● Required action:
Below is a thread about agentic evaluators for RAG pipelines. Decide whether each statement agrees with it, and answer yes or no for each, quoting the deciding words: (a) The new metric is named "potential sources missed." (b) The first use case was code-generation pipelines. (c) The Lytix founder says accuracy fell after moving to an agentic evaluation approach.

HN Reader

Show HN: Agentic Evaluators for Agentic Workflows (Starting with RAG)

Hey all! Thought this group might find this interesting - new approach to evaluating RAG pipelines using 'agents as a judge'. We got excited by the findings in this paper (https://arxiv.org/abs/2410.10934), about agents producing evaluations closer to human-evaluators, especially for multi-step workflows.

Our first use case was RAG pipelines, specifically evaluating if your agent MISSED pulling any important chunks from the source document. While many RAG evaluators determine if your model USED its chunk in the output, there's no visibility on if your model grabbed all the right chunks in the first place. We thought we'd test the 'agent as judge', with a new metric called 'potential sources missed', to help evaluate if your agents are missing any important chunks from the source of truth.

Curious what you all think!

RAG is amazing. For all the RAG techniques that are being used by enterprises today, here is an amazing repo that provides Google Collab Links for each technique implementation along with an evaluation framework fully implemented. Check out: https://github.com/athina-ai/rag-cookbooks

1 year agoby paras_athina

One of the founders at Lytix here

It was pretty interesting, we started with LLM-as-a-judge, but noticed a big jump in human aligned accuracy when switching to a agentic evaluation approach. Was a lot of fun to work on!

1 year agoby sidpremkumar1

● Raw data:
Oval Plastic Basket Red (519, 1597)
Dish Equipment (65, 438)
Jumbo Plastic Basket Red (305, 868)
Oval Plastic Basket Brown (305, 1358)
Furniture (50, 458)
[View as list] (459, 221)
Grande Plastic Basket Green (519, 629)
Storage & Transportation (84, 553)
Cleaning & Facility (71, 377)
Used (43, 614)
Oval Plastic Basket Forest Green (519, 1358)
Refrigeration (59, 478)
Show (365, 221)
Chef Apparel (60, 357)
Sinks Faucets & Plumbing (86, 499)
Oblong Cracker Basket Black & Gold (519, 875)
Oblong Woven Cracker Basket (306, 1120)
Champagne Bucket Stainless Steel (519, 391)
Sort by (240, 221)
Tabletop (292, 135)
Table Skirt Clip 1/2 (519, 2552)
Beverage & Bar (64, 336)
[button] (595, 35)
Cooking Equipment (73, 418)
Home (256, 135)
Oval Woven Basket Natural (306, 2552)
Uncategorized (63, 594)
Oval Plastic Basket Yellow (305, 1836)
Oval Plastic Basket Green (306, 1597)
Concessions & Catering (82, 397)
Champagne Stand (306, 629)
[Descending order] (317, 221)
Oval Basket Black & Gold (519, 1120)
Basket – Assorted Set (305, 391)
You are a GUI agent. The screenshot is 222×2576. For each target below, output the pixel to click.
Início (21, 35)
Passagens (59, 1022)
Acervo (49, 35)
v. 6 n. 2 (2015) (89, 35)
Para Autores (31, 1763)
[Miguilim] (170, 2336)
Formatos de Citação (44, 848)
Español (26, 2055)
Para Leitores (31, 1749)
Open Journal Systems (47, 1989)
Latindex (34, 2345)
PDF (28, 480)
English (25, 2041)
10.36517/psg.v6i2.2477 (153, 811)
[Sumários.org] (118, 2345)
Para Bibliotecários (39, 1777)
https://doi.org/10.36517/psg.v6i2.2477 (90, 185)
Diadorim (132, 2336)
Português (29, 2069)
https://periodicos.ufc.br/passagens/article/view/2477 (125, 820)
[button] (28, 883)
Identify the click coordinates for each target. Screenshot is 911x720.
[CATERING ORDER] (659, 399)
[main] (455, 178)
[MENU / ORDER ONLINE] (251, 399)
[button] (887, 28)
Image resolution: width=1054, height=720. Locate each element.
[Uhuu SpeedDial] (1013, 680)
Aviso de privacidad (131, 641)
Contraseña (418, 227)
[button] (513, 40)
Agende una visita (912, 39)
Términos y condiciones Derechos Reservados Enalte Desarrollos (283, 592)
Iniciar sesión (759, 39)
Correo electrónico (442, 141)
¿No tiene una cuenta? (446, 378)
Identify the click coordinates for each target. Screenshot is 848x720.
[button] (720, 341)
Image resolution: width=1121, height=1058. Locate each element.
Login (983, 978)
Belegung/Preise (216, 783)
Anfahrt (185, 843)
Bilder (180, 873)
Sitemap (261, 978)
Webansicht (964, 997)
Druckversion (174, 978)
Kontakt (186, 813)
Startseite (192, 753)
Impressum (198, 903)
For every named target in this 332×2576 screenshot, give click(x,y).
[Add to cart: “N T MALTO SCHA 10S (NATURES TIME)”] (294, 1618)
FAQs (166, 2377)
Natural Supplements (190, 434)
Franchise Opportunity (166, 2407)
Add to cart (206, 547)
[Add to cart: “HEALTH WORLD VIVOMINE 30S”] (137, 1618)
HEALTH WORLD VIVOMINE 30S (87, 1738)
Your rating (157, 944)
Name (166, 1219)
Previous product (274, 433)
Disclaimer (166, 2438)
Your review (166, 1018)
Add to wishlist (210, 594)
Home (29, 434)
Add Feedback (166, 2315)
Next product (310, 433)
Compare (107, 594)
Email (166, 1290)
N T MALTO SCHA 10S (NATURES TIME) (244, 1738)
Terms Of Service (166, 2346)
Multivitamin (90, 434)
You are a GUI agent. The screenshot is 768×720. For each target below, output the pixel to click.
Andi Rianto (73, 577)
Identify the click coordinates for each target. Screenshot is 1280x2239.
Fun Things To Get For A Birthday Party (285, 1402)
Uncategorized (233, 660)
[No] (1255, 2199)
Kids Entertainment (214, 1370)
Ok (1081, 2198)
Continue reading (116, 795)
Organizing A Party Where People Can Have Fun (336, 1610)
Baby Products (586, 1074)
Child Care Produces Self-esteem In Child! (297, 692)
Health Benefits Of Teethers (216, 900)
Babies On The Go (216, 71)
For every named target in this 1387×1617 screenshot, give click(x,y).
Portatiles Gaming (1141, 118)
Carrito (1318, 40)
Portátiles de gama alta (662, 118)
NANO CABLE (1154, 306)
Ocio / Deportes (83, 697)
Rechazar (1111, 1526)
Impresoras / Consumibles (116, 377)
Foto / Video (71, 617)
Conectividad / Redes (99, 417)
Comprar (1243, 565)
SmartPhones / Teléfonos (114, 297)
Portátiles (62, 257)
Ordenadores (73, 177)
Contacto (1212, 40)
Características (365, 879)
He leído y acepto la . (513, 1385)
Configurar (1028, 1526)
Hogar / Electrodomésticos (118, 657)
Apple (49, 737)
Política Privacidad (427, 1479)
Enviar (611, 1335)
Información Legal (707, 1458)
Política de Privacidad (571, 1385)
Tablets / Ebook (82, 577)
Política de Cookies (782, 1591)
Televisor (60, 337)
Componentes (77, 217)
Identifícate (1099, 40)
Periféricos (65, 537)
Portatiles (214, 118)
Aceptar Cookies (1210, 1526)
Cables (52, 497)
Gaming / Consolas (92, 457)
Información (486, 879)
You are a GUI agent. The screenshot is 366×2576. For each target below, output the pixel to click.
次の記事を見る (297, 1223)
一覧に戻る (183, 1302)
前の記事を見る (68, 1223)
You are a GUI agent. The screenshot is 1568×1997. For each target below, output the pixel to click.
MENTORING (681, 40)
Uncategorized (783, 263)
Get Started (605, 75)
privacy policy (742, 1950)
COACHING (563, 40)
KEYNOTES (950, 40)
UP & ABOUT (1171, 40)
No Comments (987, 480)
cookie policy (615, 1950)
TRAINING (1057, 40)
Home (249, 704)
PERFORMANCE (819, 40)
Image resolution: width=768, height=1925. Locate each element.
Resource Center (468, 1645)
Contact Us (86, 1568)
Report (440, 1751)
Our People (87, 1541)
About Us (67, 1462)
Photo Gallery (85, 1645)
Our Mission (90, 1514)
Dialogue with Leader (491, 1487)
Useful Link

● Exercise output:
(a) Yes: "with a new metric called 'potential sources missed'"
(b) No: "Our first use case was RAG pipelines"
(c) No: "noticed a big jump in human aligned accuracy when switching to a agentic evaluation approach"